Alcuni quotidiani on line hanno lasciato ai lettori la scelta, avvertendoli del fatto che quell'immagine avrebbe potuto urtare la loro sensibilità. Altri hanno deciso di posizionarla in home page, senza alcun filtro. Scelte diverse che danno il senso di un dibattito drammatico che prosegue tra i colleghi delle diverse testate e che continua anche all'interno delle stesse redazioni».
«Davanti a tutto ciò Telefono Azzurro non può però non ricordare i principi che già nel 1990 avevano spinto l'Associazione, l'Ordine dei Giornalisti e la Federazione Nazionale della Stampa a lavorare insieme alla Carta di Treviso per una cultura dell'Infanzia.
Il documento, in uno dei suoi passaggi più significativi, recita: "nel casi di minori malati, feriti, svantaggiati o in difficoltà occorre porre particolare attenzione e sensibilità nella diffusione delle immagini e delle vicende al fine di evitare che, in nome di un sentimento pietoso, si arrivi ad un sensazionalismo che finisce per divenire sfruttamento della persona"».

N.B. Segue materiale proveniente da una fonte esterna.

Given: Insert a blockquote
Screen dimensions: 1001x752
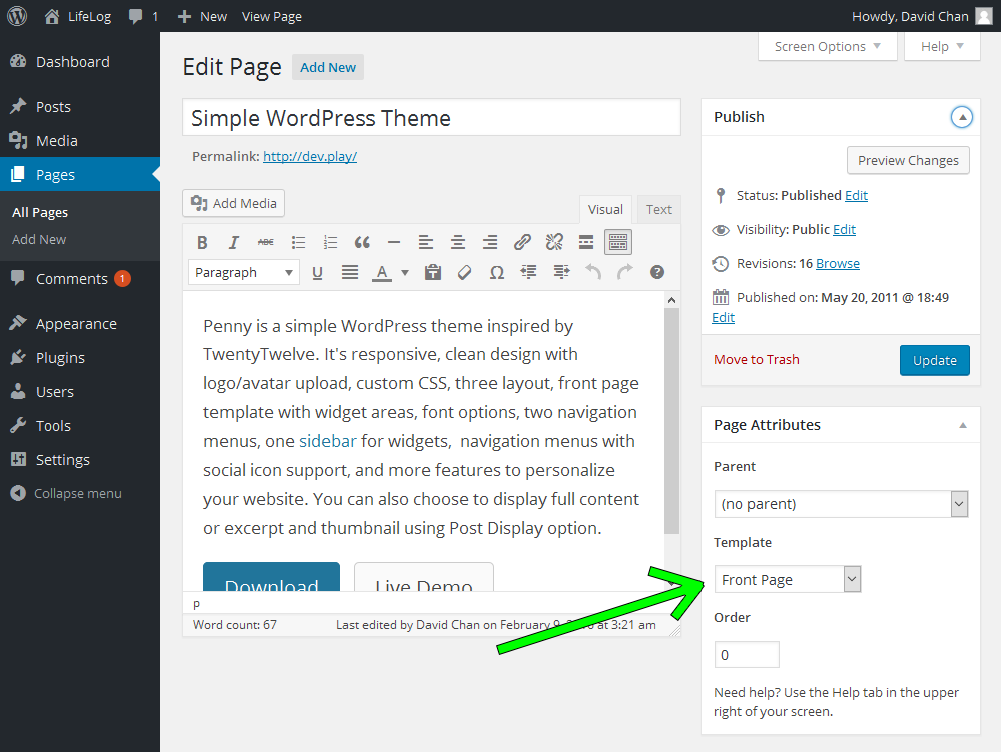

«Parole ancora attuali - conclude il professor Caffo - che ci chiedono di ribadire il nostro no alla spettacolarizzazione della morte. La pubblicazione di quelle immagini è stata a nostro avviso un errore nei confronti del bambino siriano e della sua famiglia, ma anche dei bambini e delle persone fragili che non hanno potuto scegliere se vedere o meno quelle fotografie e che non sono state accompagnate e adeguatamente aiutate a comprendere. Questo fatto, che continuerà a interrogarci a lungo, può essere l'occasione per riaprire un dibattito sincero e leale su questi temi, per trovare insieme un nuovo equilibrio tra deontologia e informazione tempestiva, nel rispetto della dignità della persona, con una particolare attenzione all'infanzia».